EXERCISE REQUIREMENTS:
Continue the lecture on writing feminist characters from its last sentence.

DOCUMENT EXTRACT:
#####
Refusing to Look Away: Notes on Writing Feminist Characters
craft lecture + esim fundraiser
Hi all! Last month I had the pleasure of facilitating a workshop on writing feminist fiction for the Lums Young Writers Workshop. It was fantastic to meet so many brilliant emerging feminist writers and to engage with their work. We read Nawaal El Sadaawi’s Woman at Point Zero, debated whether or not to make our feminist work more palatable to general audiences, discussed the sites of street and home in feminist fiction, and recommended many great books to one another. I came away from the experience feeling rejuvenated and affirmed. The kids are alright!
The facilitators of the 2024 LYWW have also released a statement against the war on Gaza and are organizing a fundraiser for esims. Please read our statement here and buy an esim for Gaza today via Connecting Humanity
As part of the workshop, each facilitator delivered a public lecture on craft. You can read mine below.
Refusing to Look Away: Notes on Writing Feminist Characters
In this craft lecture we will consider how to write and develop nuanced and multifaceted characters that resist patriarchy in their everyday lives. Make no mistake, even if you are not a feminist the subject of this lecture still very much concerns you. This lecture, maybe I should call it an essay if I’m being perfectly honest, is aimed towards anyone who wishes to write characters that question the unnerving conditions of the world that we are contending with today.
Before we turn to the question of how to craft feminist characters, I would like to unpack a character that we encounter often in the landscape of Pakistani media – which is the empowered woman. One does not have to venture too far to run into this empowered woman – she features on countless billboards across the country, in ads for Glow & Lovely, not-so-long-ago known as Fair & Lovely, in ads for Tapal tea, laundry detergent, Lux soap, and, of course, the many design houses that peddle lawn, luxury pret, ready to wear, and bridal collections. The empowered woman also features in the other most popular form of women-centric storytelling in Pakistan - the drama serial. Coming back to billboards, let’s take a closer look at these depictions of empowered women tenderly rubbing product onto their faces before going to play cricket in the sun, or coming home from a long day of work to make a quick and easy cup of tea in a Tapal-red mug for their husbands.
It is instructive for writers to study the characterization of the empowered woman – in other words how this character is formulated - so as to be able to confront the messaging of the story she is a part of. Many writers feel uneasy about explicitly stating what stories are trying to do. There is an oft repeated claim that literature is subjective because readers will inevitably take their own meanings from stories. A writer, however, does not write for readers. To my mind, literature is not an apolitical project through which one can be brought towards meaningless abstractions such as ‘What it means to be human’ or how stories can ‘increase empathy’ and illuminate the lives of ‘others.’ Writing is an inquiry into the world we live in, and this inquiry is as likely to be regressive as it is to be progressive. In the world of advertising, for example, storytelling is a tool that is used to further the hold of capitalism over society. The empowered woman is a device within that larger story in which women are compelled to purchase their empowerment. For writers to first be able to distinguish between stories of empowered women and feminist narratives is essential if we are then to write against the regressive projects that stories of empowered women sit alongside, and also if we are to create narratives that participate in the building of progressive futures.
#####
STORED DATA:

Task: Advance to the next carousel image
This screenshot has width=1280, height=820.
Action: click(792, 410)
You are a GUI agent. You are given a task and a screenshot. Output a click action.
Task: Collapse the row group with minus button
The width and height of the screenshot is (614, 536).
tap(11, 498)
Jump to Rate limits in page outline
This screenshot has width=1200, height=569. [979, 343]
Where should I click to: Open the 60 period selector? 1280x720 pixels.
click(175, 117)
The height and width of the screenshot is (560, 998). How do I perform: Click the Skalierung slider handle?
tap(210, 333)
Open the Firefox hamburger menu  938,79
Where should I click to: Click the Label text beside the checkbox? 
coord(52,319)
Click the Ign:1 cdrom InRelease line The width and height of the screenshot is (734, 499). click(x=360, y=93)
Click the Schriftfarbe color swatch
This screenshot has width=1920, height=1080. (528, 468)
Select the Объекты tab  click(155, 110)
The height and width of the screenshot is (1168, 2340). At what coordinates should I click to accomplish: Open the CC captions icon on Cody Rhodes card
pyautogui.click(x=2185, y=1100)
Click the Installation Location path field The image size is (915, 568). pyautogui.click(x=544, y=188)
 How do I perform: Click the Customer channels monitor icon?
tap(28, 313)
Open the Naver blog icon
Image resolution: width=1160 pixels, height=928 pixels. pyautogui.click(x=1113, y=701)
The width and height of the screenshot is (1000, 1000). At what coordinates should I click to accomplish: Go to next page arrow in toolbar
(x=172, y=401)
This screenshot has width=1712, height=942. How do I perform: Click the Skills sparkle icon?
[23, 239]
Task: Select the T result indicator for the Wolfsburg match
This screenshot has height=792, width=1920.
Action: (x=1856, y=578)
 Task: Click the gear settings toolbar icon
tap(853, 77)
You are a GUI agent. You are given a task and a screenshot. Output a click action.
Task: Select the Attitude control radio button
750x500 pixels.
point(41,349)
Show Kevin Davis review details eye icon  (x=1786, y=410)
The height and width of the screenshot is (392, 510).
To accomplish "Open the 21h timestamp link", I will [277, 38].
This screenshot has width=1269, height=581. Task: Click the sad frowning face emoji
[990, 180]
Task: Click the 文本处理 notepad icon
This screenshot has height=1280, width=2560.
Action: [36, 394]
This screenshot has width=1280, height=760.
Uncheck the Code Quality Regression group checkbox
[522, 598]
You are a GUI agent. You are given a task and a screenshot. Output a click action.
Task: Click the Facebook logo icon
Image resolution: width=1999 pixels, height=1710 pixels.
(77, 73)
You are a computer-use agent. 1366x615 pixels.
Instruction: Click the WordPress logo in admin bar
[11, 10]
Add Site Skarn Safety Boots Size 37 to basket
#####
ANSWER BELOW:
Now, onto the question of how to go about distinguishing between stories of empowered women and feminist narratives. Firstly, are stories of empowered women – women who fight to go to school, take up either vocational jobs such as teaching or nursing, or wish to climb the corporate ladder, women who choose their partners in marriage, albeit always respectable men either from the same social class as theirs or above, women who sometimes wear ‘Western’ clothing, play sports, or are a little darker or fatter than what is thought to be conventionally attractive –are these stories necessarily in opposition to feminism? It is a fact that these stories hint towards patriarchy by railing against the much more neutral term ‘gender inequality.’ In many of these stories about empowered women, men are often portrayed as the problem. The parochial mindset of society is also openly disapproved of, and the audience is encouraged to sympathize with women who cannot make their own choices due to ‘Loag kya kahein gaye.’ You could say there is some common feeling then between feminist sentiments and narratives about empowered women. However, common feeling is simply not good enough. We are here today to note where the two sharply diverge. Stories of empowered women portray women as simply being victims of gender inequality. The underlying message being that if women work hard and overcome their personal obstacles, they may stand shoulder to shoulder with men. In doing so, these stories focus on individual narratives of women who often go on to perpetuate the same cycles of inequality, as opposed to seeing patriarchy as a structural and material problem that affects everyone.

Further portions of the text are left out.